[Stored data]
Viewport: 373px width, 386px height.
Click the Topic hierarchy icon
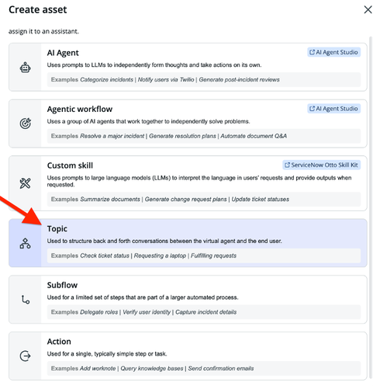click(25, 243)
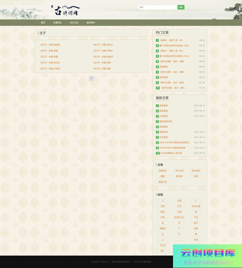Open the 首页 navigation item
The image size is (242, 268).
(x=43, y=23)
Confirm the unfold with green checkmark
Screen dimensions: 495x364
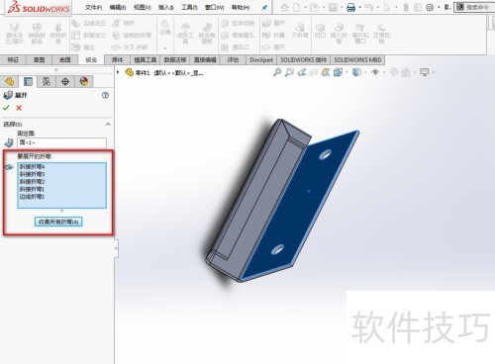(6, 108)
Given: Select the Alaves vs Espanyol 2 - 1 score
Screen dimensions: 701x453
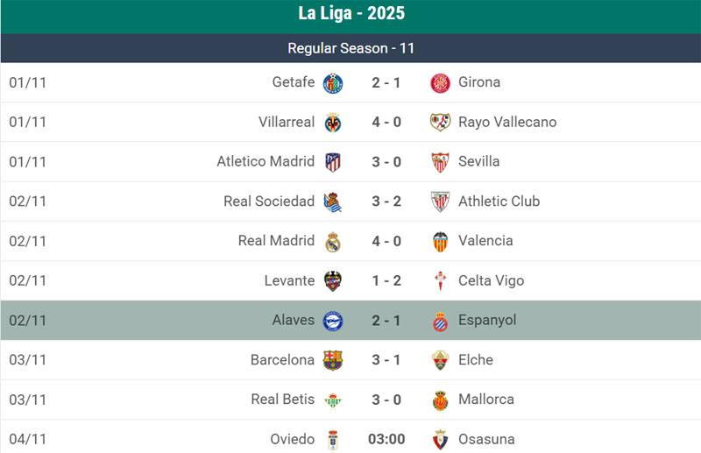Looking at the screenshot, I should (x=386, y=321).
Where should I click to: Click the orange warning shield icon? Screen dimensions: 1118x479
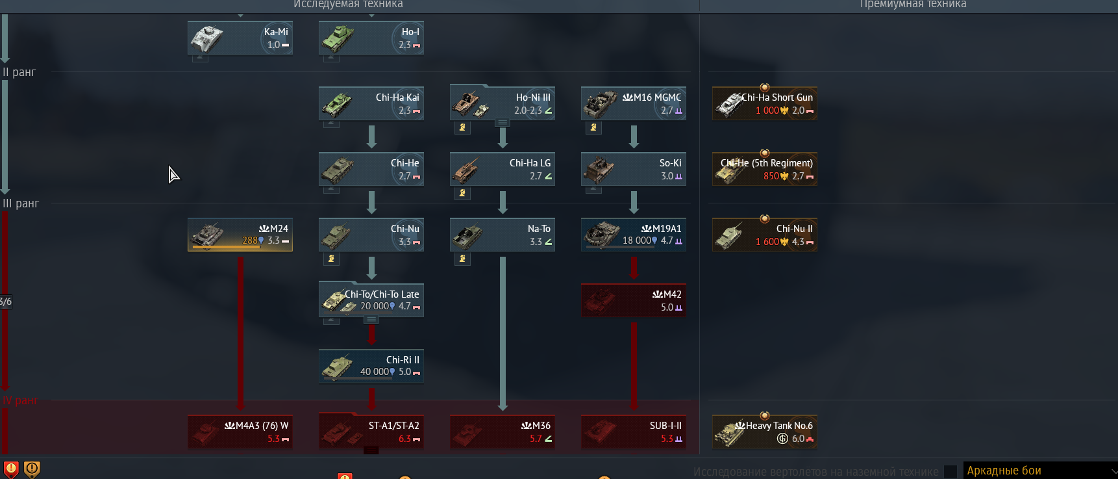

• [EXERCISE INSTRUCTIONS] Could you repeat, exactly and with nothing else, the lines from the one containing "Given: Select the" through the last line of the records above, leaving out the pictures?

• [SOLVED PROBLEM]
Given: Select the Alaves vs Espanyol 2 - 1 score
Screen dimensions: 701x453
Looking at the screenshot, I should (x=386, y=321).
Where should I click to: Click the orange warning shield icon? Screen dimensions: 1118x479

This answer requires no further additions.